Emilio Lledó Íñigo

Biography

Emilio Lledó Íñigo (Seville, 5th November 1927) graduated in Philosophy from the University of Madrid (1952) and studied at the University of Heidelberg (Germany) for three years on a scholarship from the Alexander von Humboldt Foundation. There, he had the chance to immerse himself in German post-war philosophy and to become acquainted with Hans-Georg Gadamer, Karl Löwith and Otto Regenbogen.

The last of these philosophers steered him towards classic philology. He returned to the University of Madrid in 1955 as an assistant lecturer, where he earned his PhD in 1956. A year later, he returned to the University of Heidelberg as a Spanish conversation assistant and in 1964 obtained the Chair in Foundations of Philosophy and History of Philosophical Systems at the University of La Laguna (Tenerife). He moved to Barcelona in 1967 to take up the History of Philosophy Chair. In 1978, he joined Spain’s National Distance Education University (UNED), Madrid, as Professor of Philosophy, where he was to remain until his retirement. Life member of the Institute for Advanced Study in Berlin (1988), he was elected member of the Royal Spanish Academy (RAE) in 1993, occupying the “l” chair and the position of academic librarian between 1998 and 2006. He also chaired the expert committee that drew up the Report for Reforming State-Owned Media (2005).

He has played an important role in the recovery of Greek philosophy and Hellenism in Spain and has contributed to the development of hermeneutics within the field of contemporary Spanish philosophy. Lledó believes that language is an essential element in thinking and in the way humans integrate into society and nature. He thinks that philosophy is no other than meditation on this integration and the history of the philosophy is understood as the collective memory of the complex process followed by humanity.

Works

Author of over a hundred research papers, he has published articles in the most prestigious international philosophical journals and has written around twenty books, including El silencio de la escritura (1981), for which he won the National Essay Prize in 1992; Memoria de la ética (1995); Lenguaje e historia (1996); Imágenes y palabras: ensayos de humanidades (1998); El epicureísmo (2003); Elogio de la infelicidad (2006); Filosofía y lenguaje (2008); Ensayos para una educación democrática (2009), El origen del diálogo y de la ética. Una introducción al pensamiento de Platón y Aristóteles (2011) and Los libros y la libertad (2013). He also publishes current affairs articles in the El Pais newspaper

Awards

Member of the International Institute of Philosophy, Lledó holds the Grand Cross of the Civil Order of Alfonso X the Wise and honorary degrees from the Universities of La Laguna, the Balearic Islands and Lleida.

Minutes of the jury

At its meeting in Oviedo, the Jury for the 2015 Princess of Asturias Award for Communication and Humanities, composed of Inés Alberdi Alonso, José Antonio Álvarez Gundín, Luis María Anson Oliart, Juan Barja de Quiroga Losada, Adela Cortina Orts, Javier González Ferrari, Elvira Lindo Garrido, Miguel Ángel Liso Tejada, Emilio Morenatti Fernández, José Narro Robles, Benigno Pendás García, José Antonio Vera Gil, Enrique de Ybarra e Ybarra, chaired by Víctor García de la Concha and with Alberto Anaut González acting as secretary, has decided to confer the 2015 Prince of Asturias Award for Communication and Humanities on Spanish philosopher, essayist and academic Emilio Lledó Íñigo.

A thinker of international standing with an exemplary career in the field of the Humanities, Lledó conceives Philosophy as meditation on language and emphasizes the natural tendency of human beings to communicate. He thus embraces enlightened reasoning via dialogue that furthers coexistence in free and democratic society.

▬▬▬▬▬▬▬▬▬▬

--- Action item ---
Reproduce the passage of the Emilio Lledó Íñigo text between "Emilio Lledó Íñigo (Seville, 5th" and "and Otto Regenbogen.", inclusive. The lines that come next are not needed for this task.

▬▬▬▬▬▬▬▬▬▬

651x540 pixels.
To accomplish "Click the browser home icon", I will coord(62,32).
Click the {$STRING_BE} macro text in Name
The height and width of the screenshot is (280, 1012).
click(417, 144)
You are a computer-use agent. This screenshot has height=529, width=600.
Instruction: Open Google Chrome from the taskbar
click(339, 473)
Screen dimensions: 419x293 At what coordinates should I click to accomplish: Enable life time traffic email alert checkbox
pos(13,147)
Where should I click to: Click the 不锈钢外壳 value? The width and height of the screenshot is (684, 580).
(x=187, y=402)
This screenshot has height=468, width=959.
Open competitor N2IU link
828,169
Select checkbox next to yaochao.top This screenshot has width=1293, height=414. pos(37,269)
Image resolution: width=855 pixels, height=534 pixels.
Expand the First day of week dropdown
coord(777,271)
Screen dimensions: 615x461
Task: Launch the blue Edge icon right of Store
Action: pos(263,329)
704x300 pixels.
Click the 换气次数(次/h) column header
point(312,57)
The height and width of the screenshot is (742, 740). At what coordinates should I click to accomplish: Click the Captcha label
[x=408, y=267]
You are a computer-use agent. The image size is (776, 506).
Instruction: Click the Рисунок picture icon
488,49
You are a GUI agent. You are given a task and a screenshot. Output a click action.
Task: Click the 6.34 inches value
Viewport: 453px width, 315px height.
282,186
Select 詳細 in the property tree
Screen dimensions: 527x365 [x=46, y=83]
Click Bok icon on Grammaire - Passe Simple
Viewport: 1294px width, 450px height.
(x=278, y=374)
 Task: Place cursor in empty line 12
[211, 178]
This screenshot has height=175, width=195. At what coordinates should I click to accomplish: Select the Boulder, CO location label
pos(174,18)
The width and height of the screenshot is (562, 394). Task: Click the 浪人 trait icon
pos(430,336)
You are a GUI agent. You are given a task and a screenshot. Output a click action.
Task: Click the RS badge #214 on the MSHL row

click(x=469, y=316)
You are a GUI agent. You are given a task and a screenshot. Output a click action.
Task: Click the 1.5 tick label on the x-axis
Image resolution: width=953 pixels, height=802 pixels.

▬▬▬▬▬▬▬▬▬▬

--- The completed task ---
Emilio Lledó Íñigo (Seville, 5th November 1927) graduated in Philosophy from the University of Madrid (1952) and studied at the University of Heidelberg (Germany) for three years on a scholarship from the Alexander von Humboldt Foundation. There, he had the chance to immerse himself in German post-war philosophy and to become acquainted with Hans-Georg Gadamer, Karl Löwith and Otto Regenbogen.